Summer is going out with a sizzle, as over 100-degree temperatures are expected through the holiday weekend and into next week.
The National Weather Service has issued an excessive heat watch for Turlock and the whole Northern San Joaquin Valley, Sacramento Valley, Delta and adjacent foothills and mountains starting Saturday and going through Tuesday.
Turlock is forecasted to hit 103 degrees by Thursday and continue to gradually inch up a few degrees each day through Wednesday. According to the NWS, stronger warming is expected to develop Thursday and Friday as the western US ridge extends westward into Northern California, cutting off any remaining onshore influence, and widespread triple digit heat returns to the Central Valley.
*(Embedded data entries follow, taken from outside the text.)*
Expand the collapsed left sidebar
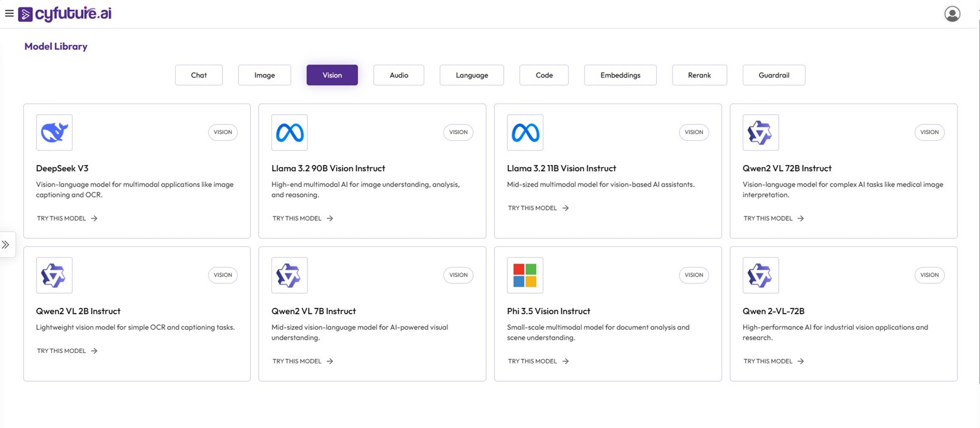The height and width of the screenshot is (428, 980). point(6,244)
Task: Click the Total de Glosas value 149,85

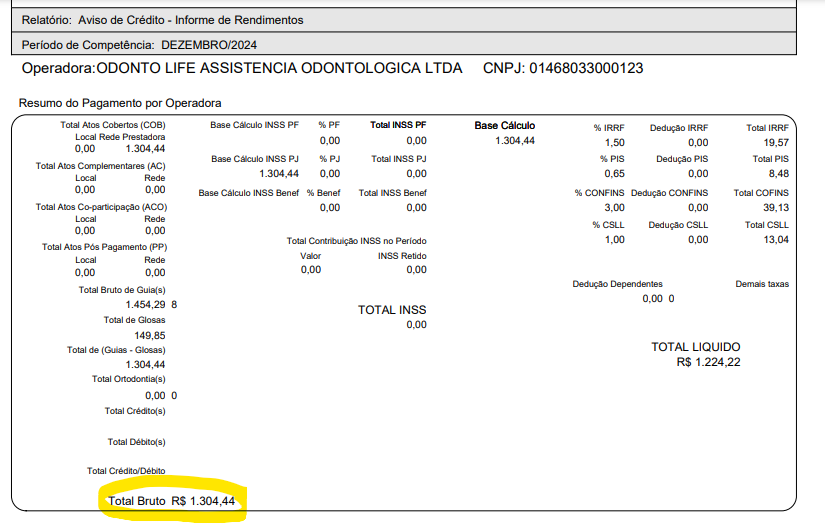Action: 149,335
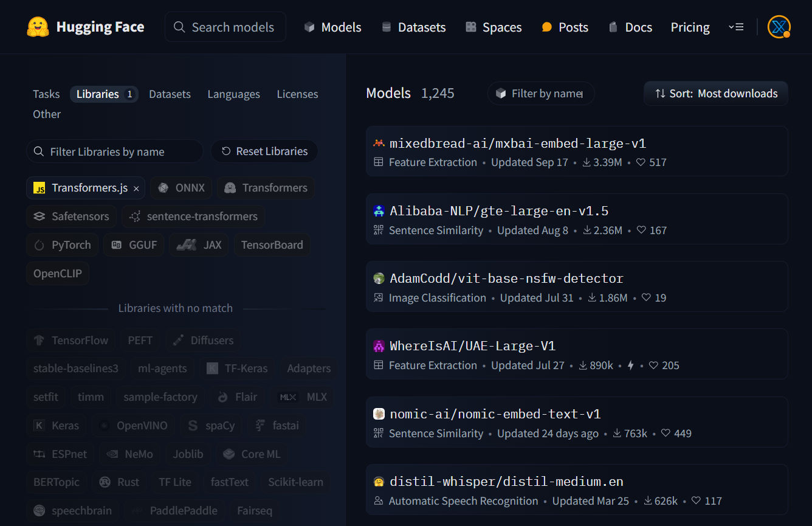Open the user profile avatar

pyautogui.click(x=778, y=27)
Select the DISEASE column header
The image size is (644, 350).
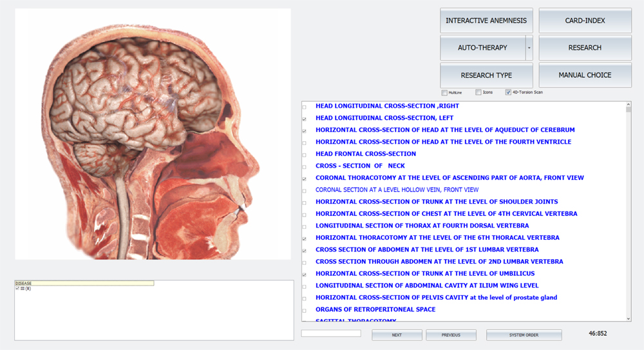[x=84, y=283]
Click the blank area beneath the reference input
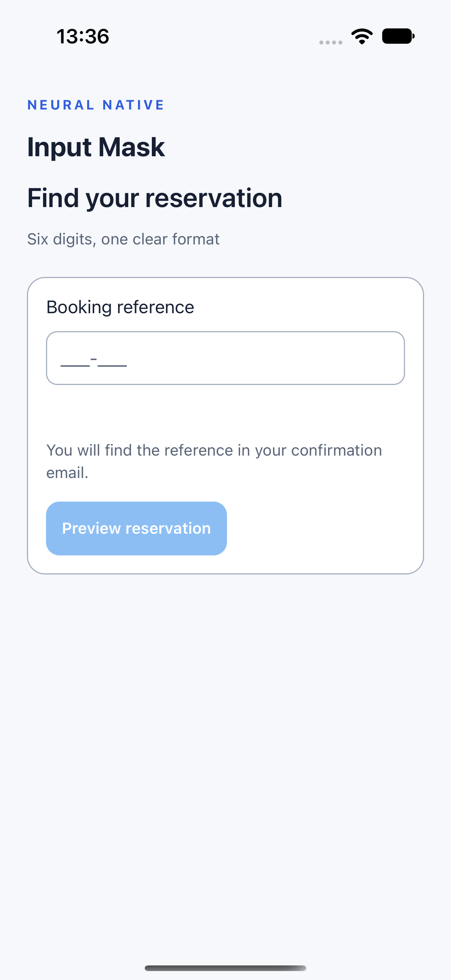 225,411
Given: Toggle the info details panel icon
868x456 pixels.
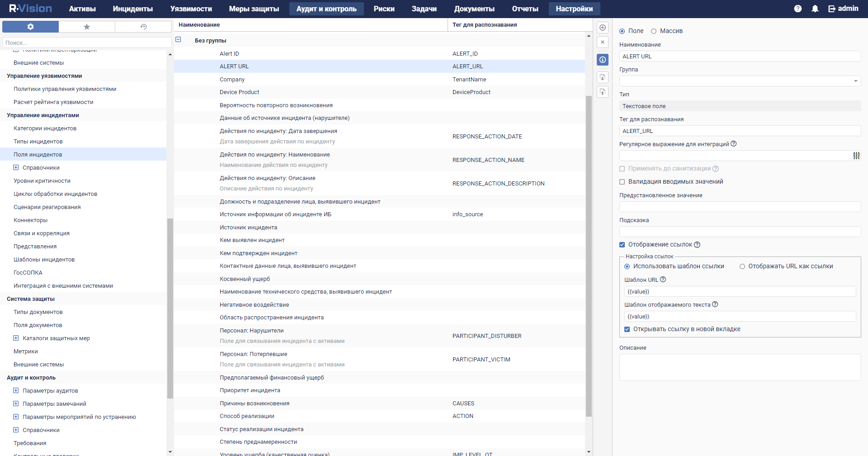Looking at the screenshot, I should (602, 60).
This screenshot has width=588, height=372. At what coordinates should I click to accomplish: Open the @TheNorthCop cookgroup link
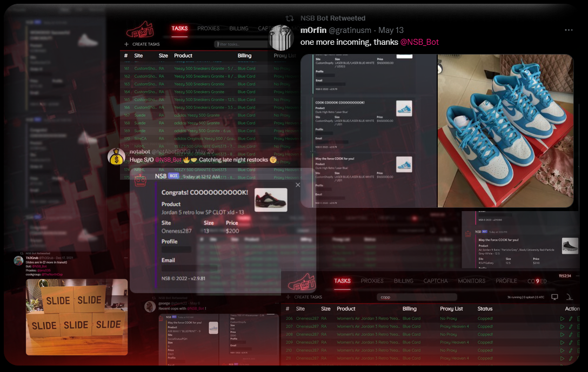[x=52, y=274]
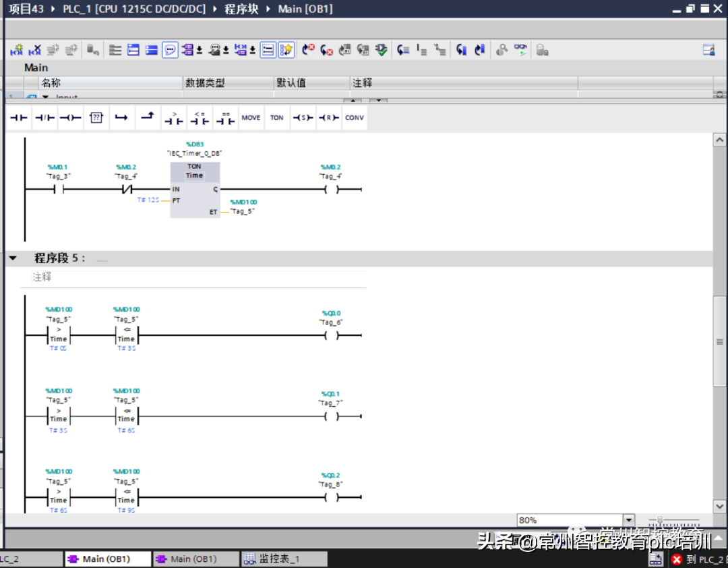Insert an output coil instruction
Image resolution: width=728 pixels, height=568 pixels.
point(70,117)
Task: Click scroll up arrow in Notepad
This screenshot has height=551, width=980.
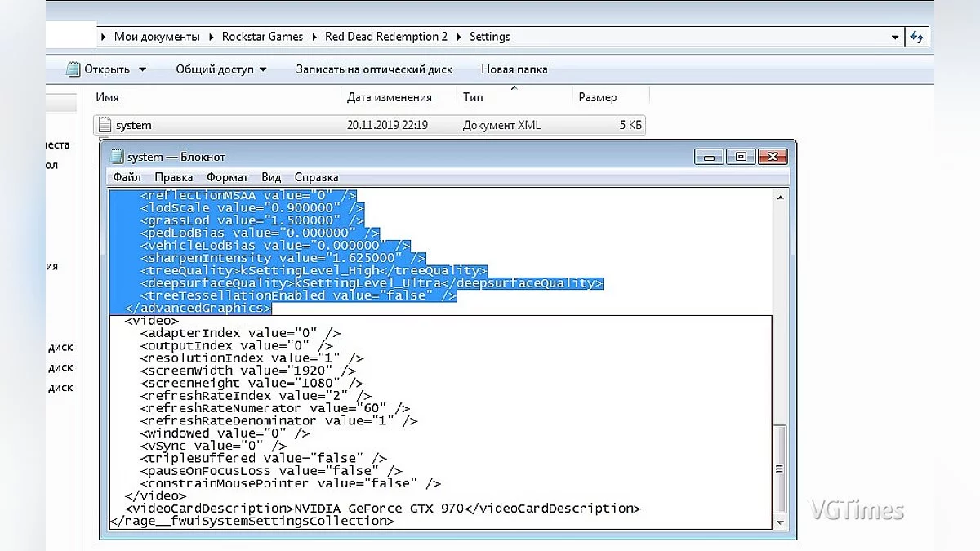Action: tap(779, 197)
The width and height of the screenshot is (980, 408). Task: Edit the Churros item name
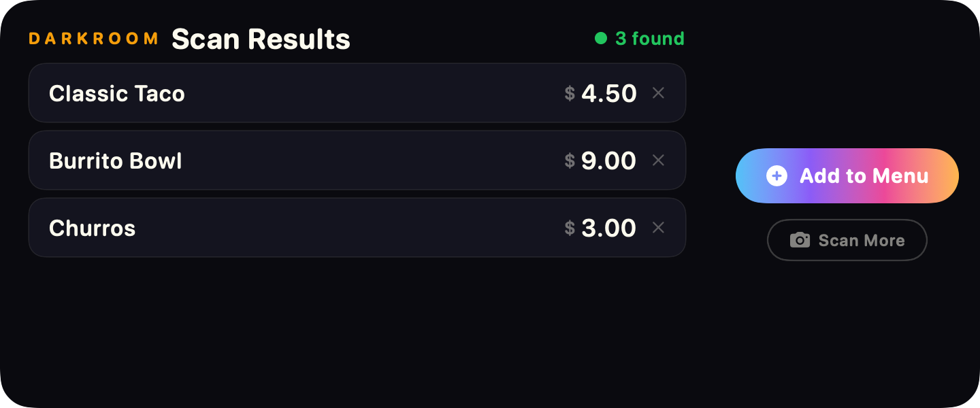(x=93, y=228)
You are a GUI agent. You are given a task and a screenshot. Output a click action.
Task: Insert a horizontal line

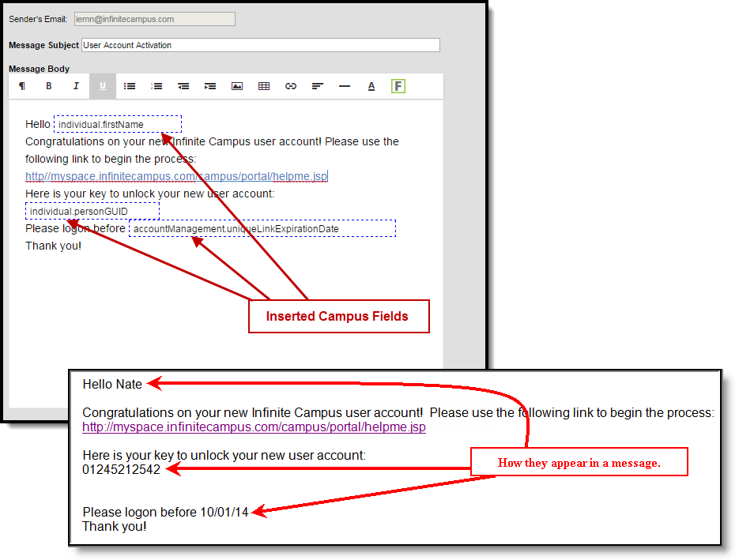coord(345,86)
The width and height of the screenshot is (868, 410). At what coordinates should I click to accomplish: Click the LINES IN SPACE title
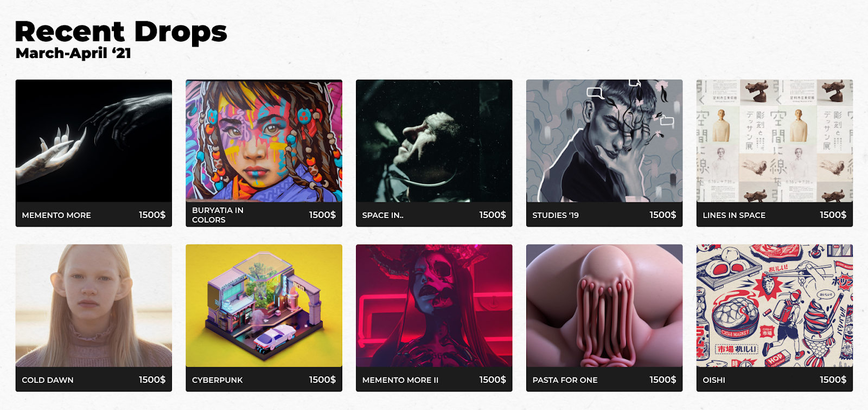[x=734, y=215]
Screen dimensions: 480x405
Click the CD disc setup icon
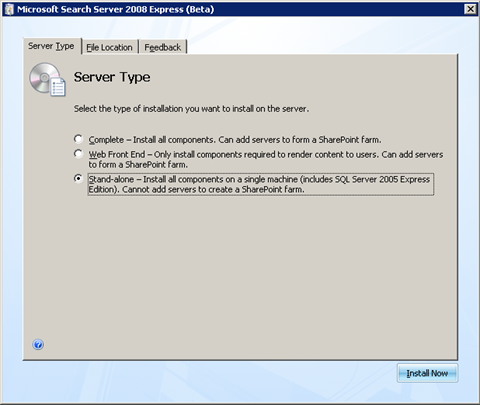45,78
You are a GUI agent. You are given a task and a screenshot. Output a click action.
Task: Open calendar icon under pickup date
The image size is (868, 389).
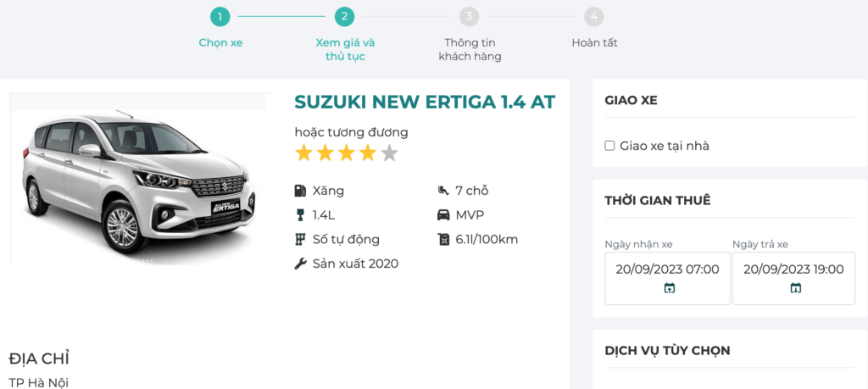669,288
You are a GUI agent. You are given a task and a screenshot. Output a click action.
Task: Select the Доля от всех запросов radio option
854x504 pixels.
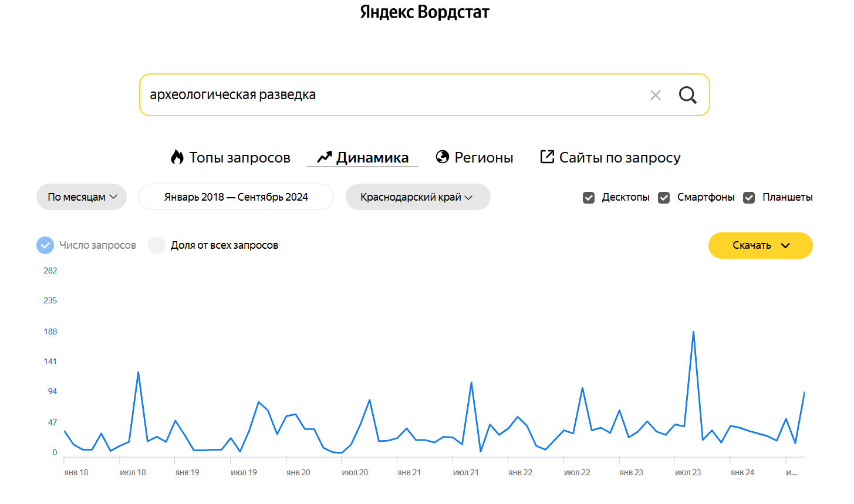pos(157,245)
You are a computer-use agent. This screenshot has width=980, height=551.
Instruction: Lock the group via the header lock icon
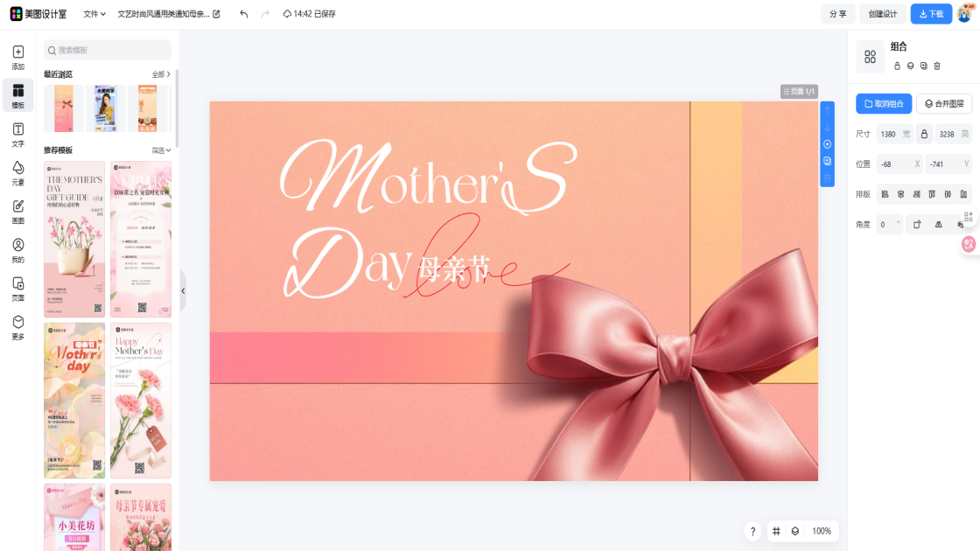pos(897,66)
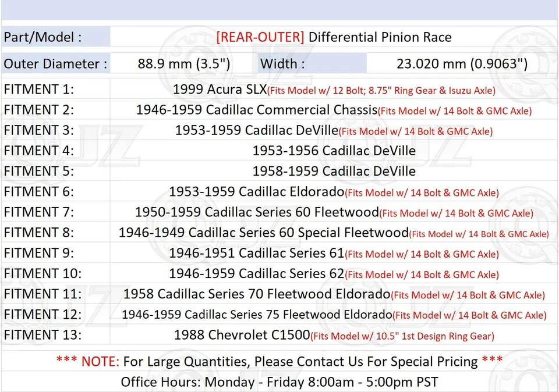
Task: Click the Isuzu Axle fitment note
Action: [x=380, y=91]
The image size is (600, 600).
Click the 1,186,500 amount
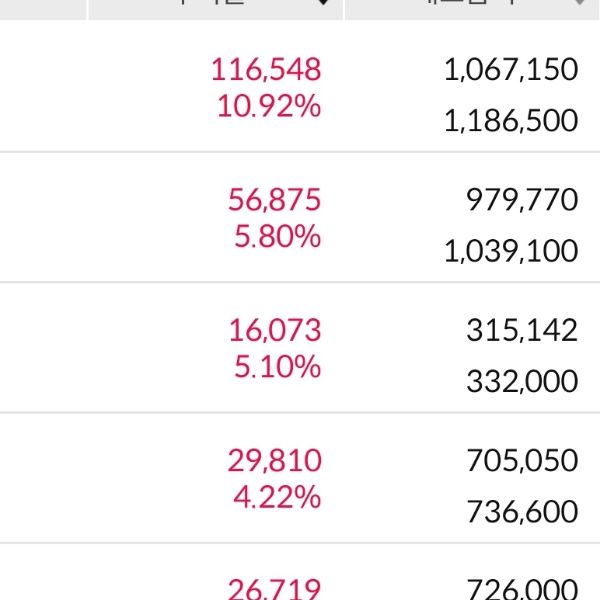511,121
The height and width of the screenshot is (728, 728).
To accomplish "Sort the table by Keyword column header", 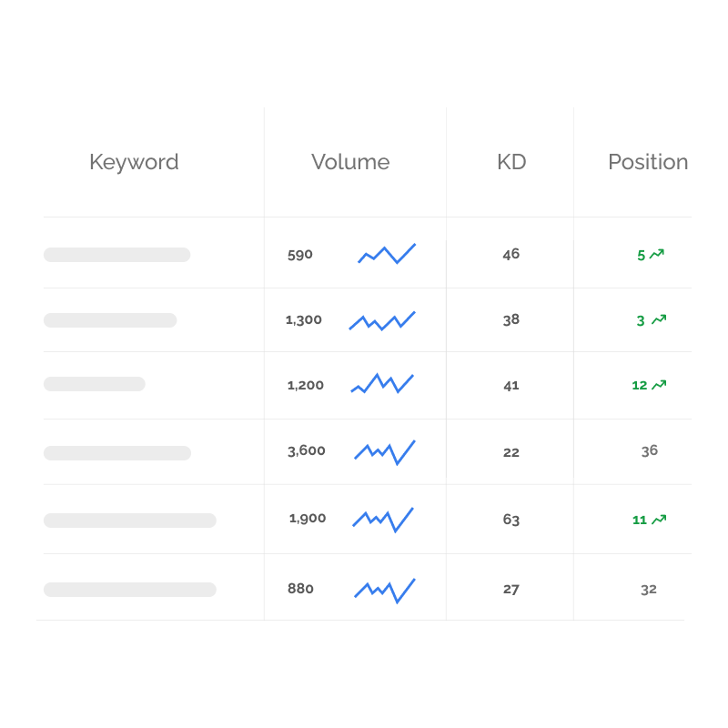I will [134, 162].
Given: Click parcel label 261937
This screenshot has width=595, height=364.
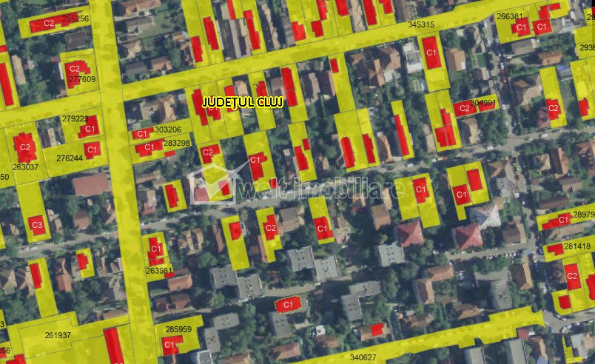Looking at the screenshot, I should click(58, 335).
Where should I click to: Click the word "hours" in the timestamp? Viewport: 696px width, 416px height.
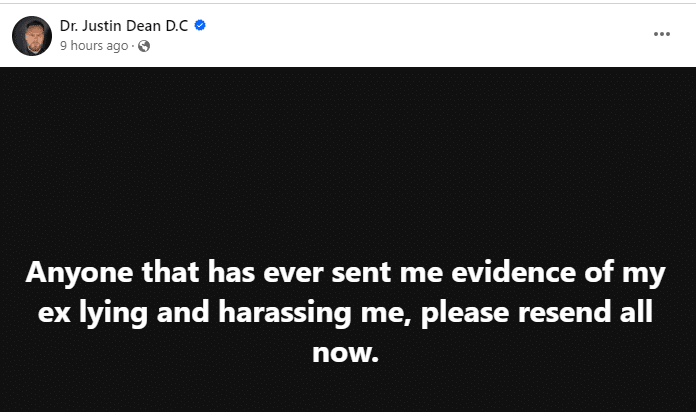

What the NWS calls a “very dangerous heat” wave will include extreme afternoon highs, oppressive overnight lows and long duration heat. Daytime highs between 100 to around 113-plus degrees are expected in the lower elevations of the Valley. The hottest days will be Sunday and Monday. Turlock is forecasted to hit 109 degrees on Monday and Tuesday and then stay above the century mark through Sept. 8.
All time September high temperatures could be broken and the Valley could even come close to all time high temperatures in some areas.
Where to stay cool
Those seeking relief from the heat have at least two options in Turlock.
The Turlock Library is air conditioned and open to the public from 10 a.m. to 6 p.m. Monday, Tuesday, Thursday; noon to 8 p.m. Wednesday; and 10 a.m. to 5 p.m. Saturday. The library is closed on Friday and Sunday. It is located at 550 Minaret Ave.
The Turlock Gospel Mission Day Center is open from 8 a.m. to 4 p.m. Monday through Friday. It is located at 432 S. Broadway.
Watch out for heat-related illness
Extreme heat poses a substantial health risk, especially for vulnerable populations including young children, the elderly, those with chronic diseases or disabilities, pregnant women and people who are socially isolated.
Heat-related illness includes: cramps, heat exhaustion, heat stroke and death. Warning signs of heat-related illnesses may include heavy sweating, muscle cramps, weakness, headache and nausea. Vomiting, paleness, tiredness and dizziness can also be indicators of heat-related illness.
To prevent overheating, use cool compresses, misting, showers and baths. The California Department of Health urges residents to seek medical attention if experiencing a rapid, strong pulse, a feeling of delirious or for those with a body temperature above 102 degrees.
In areas where air quality is poor, people with heart disease, asthma or other respiratory diseases should reduce or eliminate their outdoor activities, according to state officials.
CDPH offers the following tips to stay safe during this period of excessive heat:
· - Never leave infants, children, elderly or pets in a parked car. It can take as little as 10 minutes for the temperature inside a car to rise to levels that can kill.
· - Drink plenty of water or juice, even if you are not thirsty. Avoid alcohol.
· - If you don’t have air conditioning, visit a cooling center or a public place with air conditioning (such as a shopping mall or library) to cool off for a few hours each day.
· - Avoid outdoor physical exertion during the hottest parts of the day. Reduce exposure to the sun from 10 a.m. to 4 p.m. when UV rays are strongest, and keep physical activities to a minimum during that time.
· - Wear a wide-brimmed hat to cover the face and neck, wear loose-fitting clothing to keep cool and to protect your skin from the sun.
· - Regularly check on any elderly relatives or friends who live alone. Many may be on medications which increase likelihood of dehydration.
· - Liberally apply sunscreen (at least SPF 15) 15 minutes before venturing outdoors and re-apply at least every two hours – sunscreen may reduce the risk of skin cancer, the number one cancer affecting Californians.